I've had a new experience today. 

I have a strategy on my account which looked great in FSB.
Since the live performance was bad, I first thought the timeframe for optimization was wrong, I've modified it and thought; it should work now.

But to my surprise the performance got even worse.
And I think that I've experienced over-fitting.
The problem is all strategies are generated/optimized in a similar way, very often at the beginning of your data horizon it wins many consecutive times to create a buffer to survive the coming drawdowns.
But the starting point of your strategy going live cannot be optimized or simulated cause it's in the present.

With my particular strategy I had a profit factor above 3 and in fact it is my worst performing strategy.

Today I've experimented a bit with the data horizon and set it to just one or two months (eg. September to November).
And to my suprise, even if the original settings were optimized with 12 months of data, the result was totally different.
It was really, really bad, nothing compared to the 12 months range I had before.

Then I compared the better performing strategies and voila their result was much better.

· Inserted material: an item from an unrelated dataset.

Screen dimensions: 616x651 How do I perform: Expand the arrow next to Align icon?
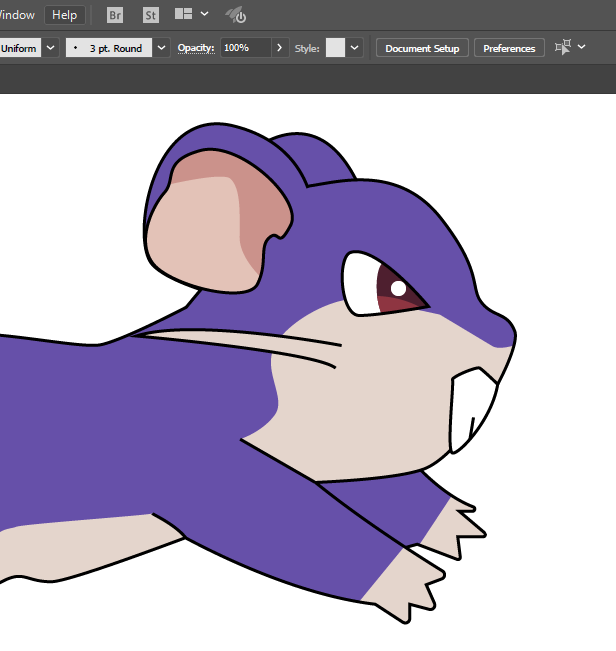(x=582, y=47)
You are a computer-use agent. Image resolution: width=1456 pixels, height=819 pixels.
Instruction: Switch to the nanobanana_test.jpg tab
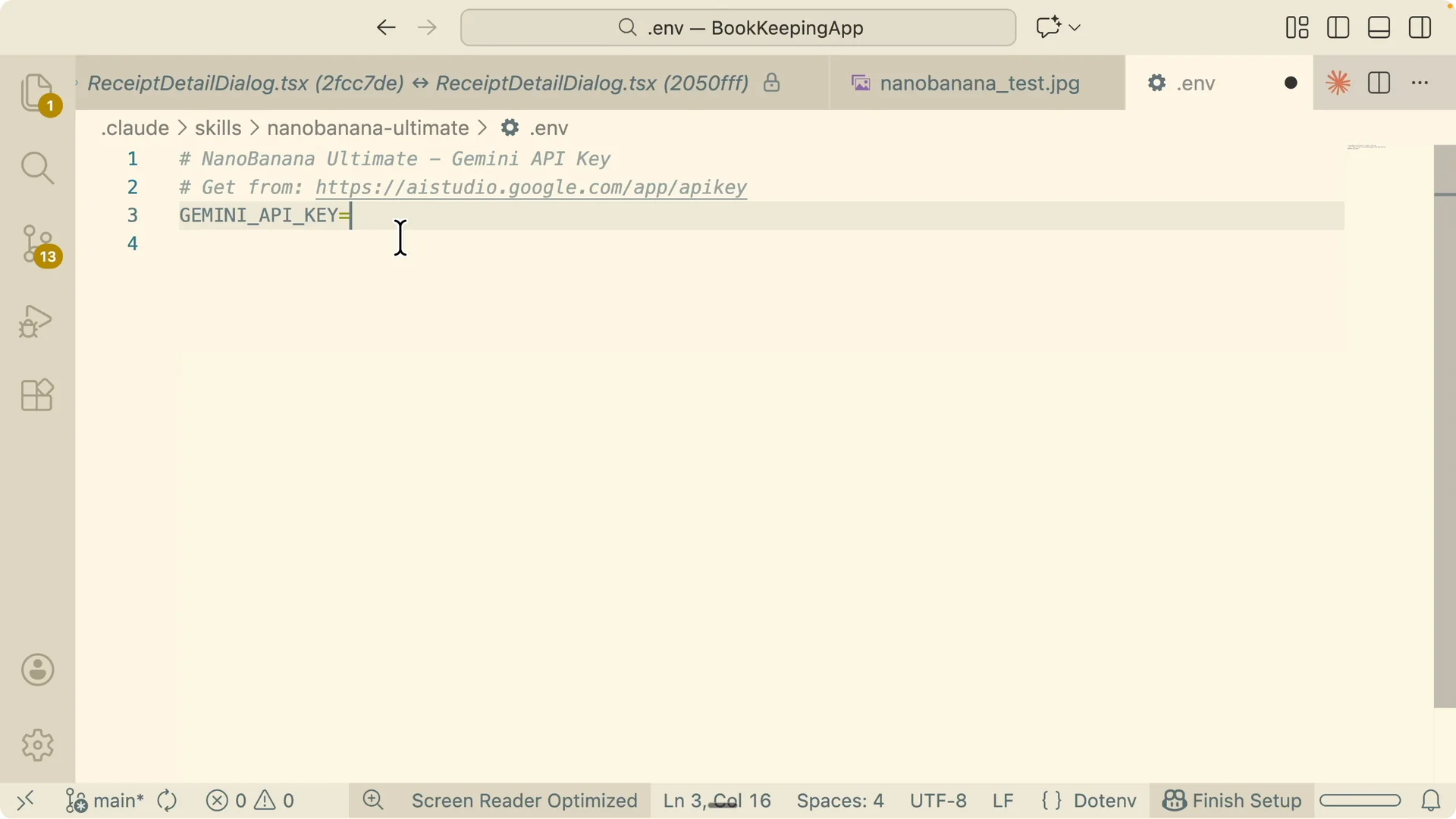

I know, that such a short data horizon is statistically not relevant.
But I will use it as an additional tool, which hopefully will reduce the risk of over-fitting, what's quite hard to detect.

Re: Proof that too much historical data is harmful...

I attempt to keep the number of oscillators to  2 at most.
You may find that if you insist on a minimum of 100 trades or perhaps 150 that you get a more consistent result.

My 'secret' goal is to push EA Studio until I can net 3000 pips per day....

28 (edited by Lagoons 2018-11-19 22:36:04)

Re: Proof that too much historical data is harmful...

I couldn't really verify if the count of trades can really help me in this matter.

Two things I've recognized, more acceptance criterias don't make the strategy more robust it seems even to increase the risk of curve-fitting. And somehow strategies for EURUSD seem to have a higher risk of curve-fitting, I don't know why.

I'm reverting back to my earlier approach of backtesting.
I'll generate strategies with a certain data horizon and expand it afterwards to see how the strategies would have performed.
I'll maybe even try OOS I haven't decided it yet.

I think the risk of (over)curve-fitting is the highest risk, and for me the most important topic, cause it's really deceptive and could even be dangerous.

I've seen many great strategies with good or even great stats and their performance dropped like a stone as soon as they leave their inital data horizon.